== Extracted data ==
::::

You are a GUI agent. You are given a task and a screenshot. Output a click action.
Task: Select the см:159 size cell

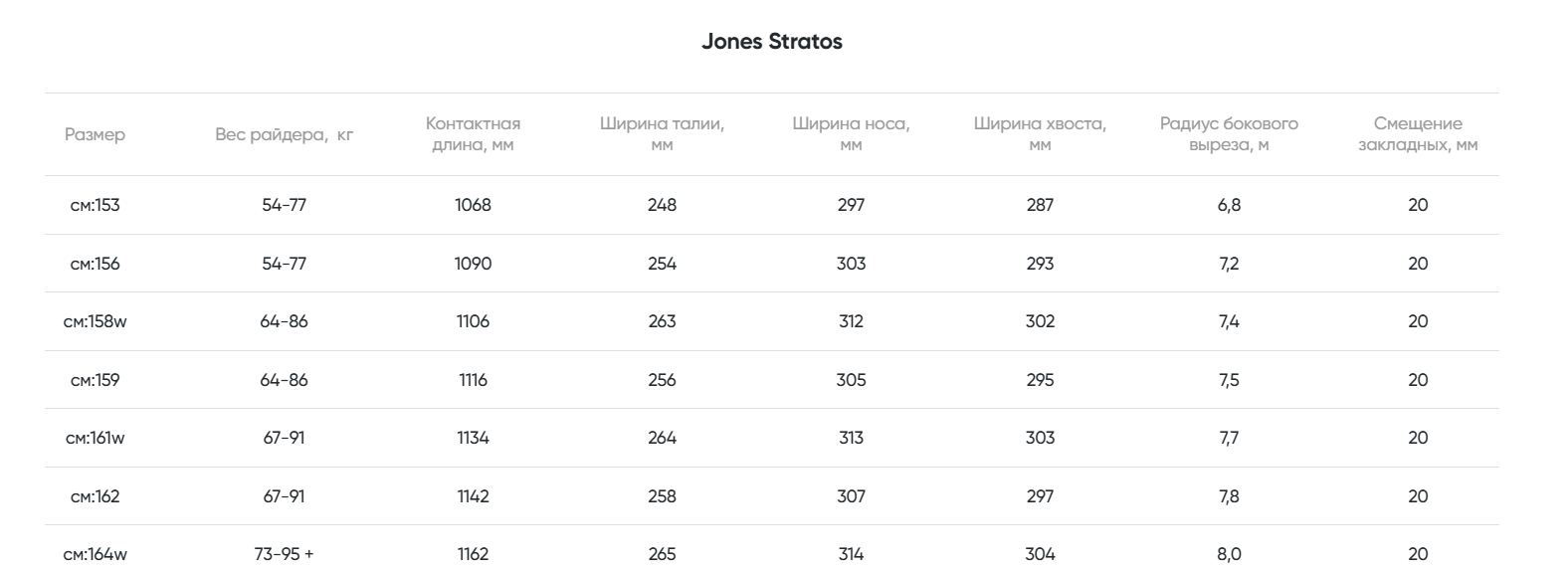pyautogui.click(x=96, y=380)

::::

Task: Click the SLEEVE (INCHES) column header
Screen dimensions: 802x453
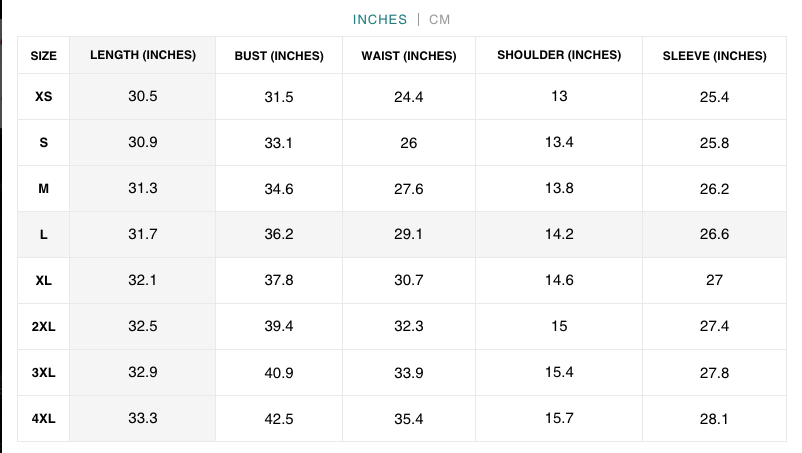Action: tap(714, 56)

::::

== Task instructions ==
Return the entries above, starting with the line containing "Task: Click the SLEEVE (INCHES) column header" and going on through the line containing "Action: tap(714, 56)", and leave out the pictures.

== Exercise response ==
Task: Click the SLEEVE (INCHES) column header
Screen dimensions: 802x453
Action: tap(714, 56)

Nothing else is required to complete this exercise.